Thursday, August 31, 2006


Defense Tech has a mindbloggling article on the process by which mobile biological weapons labs became a plausible part of Saddam's alleged doomsday arsenal.

It's worth reading in full, with all the links, but the gist is that then-UNSCOM inspector Scott Ritter floated the mobile-lab idea to Ahmed Chalabi in 1998, as a possible explanation for why UNSCOM couldn't find Saddam's fabled weapons cache. Not long after, Chalabi's worthy constituent "Curveball" began prattling about BW trucks to German intelligence, who dutifully passed the information to the CIA.

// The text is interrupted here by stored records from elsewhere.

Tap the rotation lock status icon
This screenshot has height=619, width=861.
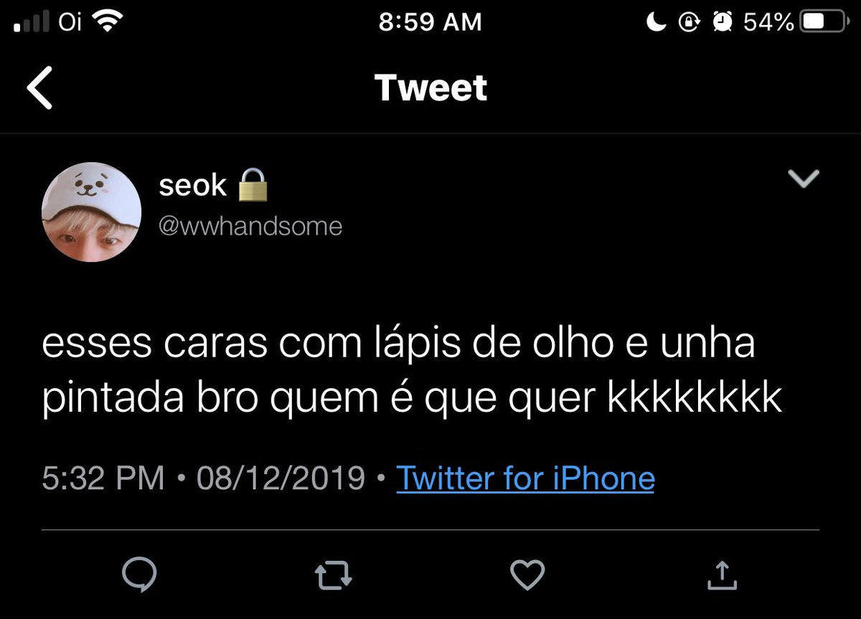[x=689, y=23]
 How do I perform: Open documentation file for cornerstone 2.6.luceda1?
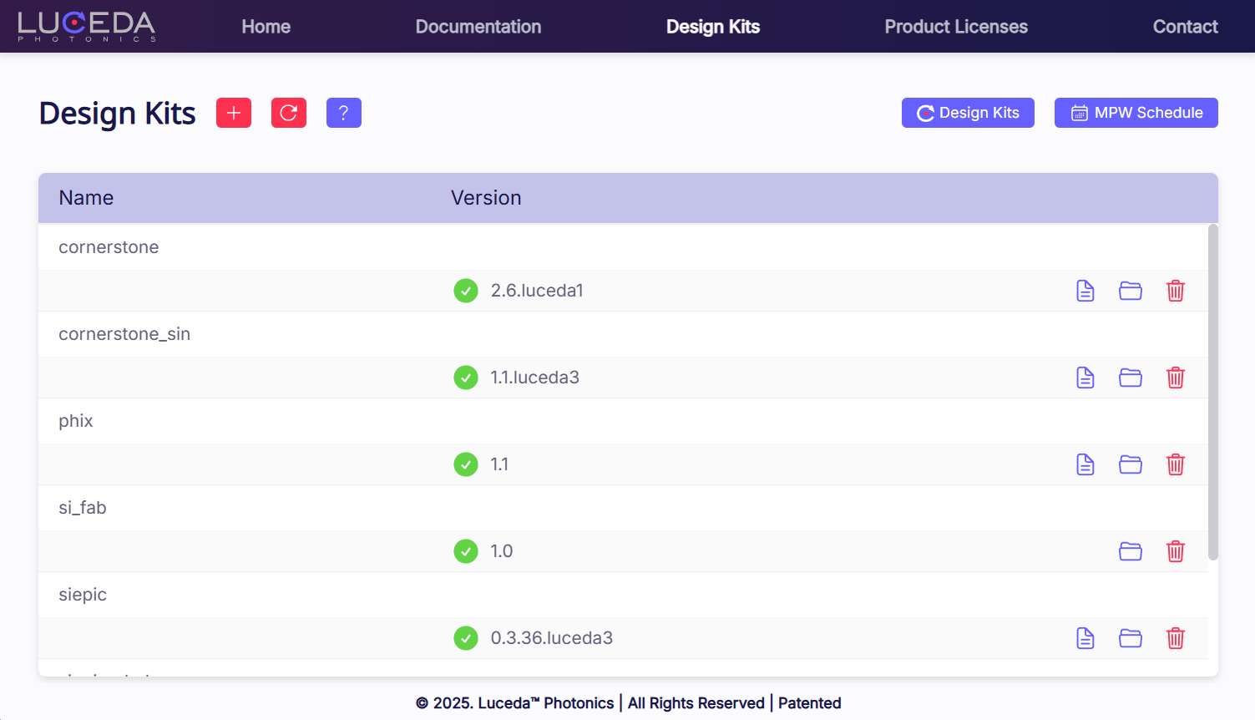tap(1085, 291)
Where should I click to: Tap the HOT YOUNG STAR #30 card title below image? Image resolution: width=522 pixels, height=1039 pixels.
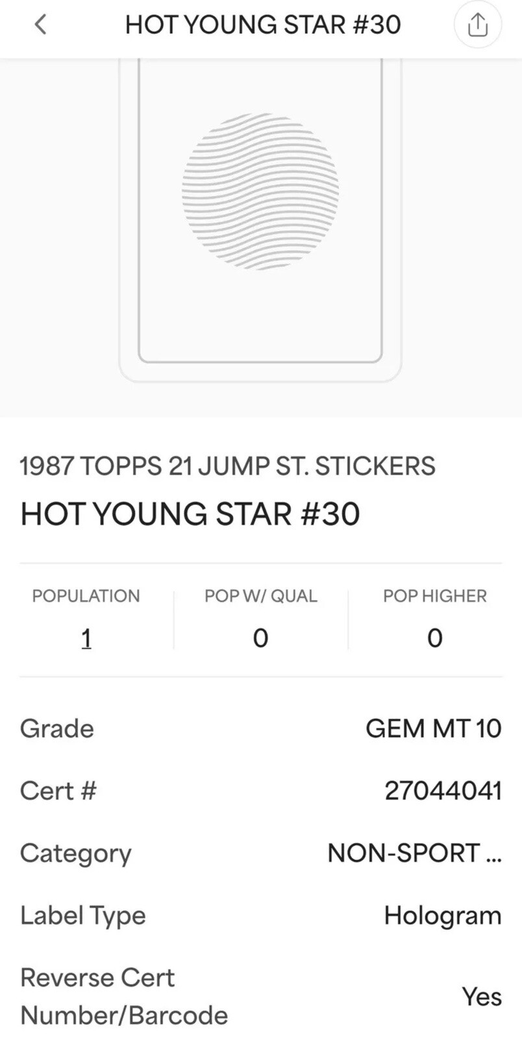click(190, 514)
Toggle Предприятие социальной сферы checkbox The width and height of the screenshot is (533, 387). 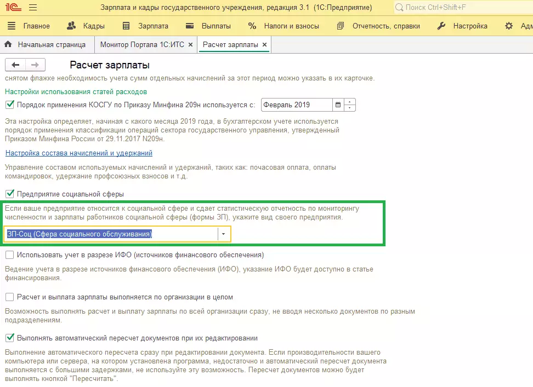click(9, 194)
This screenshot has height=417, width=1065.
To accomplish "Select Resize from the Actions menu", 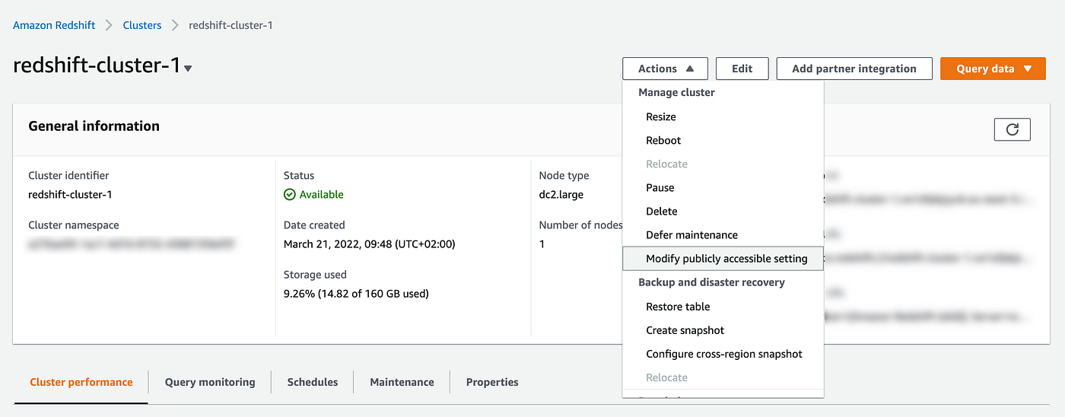I will [661, 116].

In September of 2001, the United States actually created a prototype mobile lab, either as a proof of the mobile-lab concept or in order to train troops (or both):

In July 2003, there were three press reports about a truck platform that Dr. Steven Hatfill arranged to have constructed towards the end of 2001 under government contract at A.F.W. Fabrication, a metalworking plant in Frederick, Maryland. These reports describe this project as a contract to SAIC, the Science Applications International Corporation, by the Defense Threat Reduction Agency, US Department of Defense, for the US Special Forces Command at Fort Bragg, North Carolina. It was supposedly intended for use in training members of the Delta Force.
If the name Steven Hatfill sounds familiar, it's because John Ashcroft named him a person of interest in the 2001 anthrax mailings.

Here's what happened next:
The agency develops graphics drawn by a U.S. contractor based on Curveball's story and might have known of the mock-up BW lab built for SOCOM, both of which "confirms" the concept that Iraqi mobile BW labs exist, which leads to SecState Powell's speech at the UN in February 2003 and the media's echo chamber agreeing with the president that there's enough evidence to go to war against Iraq.
This, apparently, is what Colin Powell meant when he said that the information on Iraq's mobile labs had been multisourced.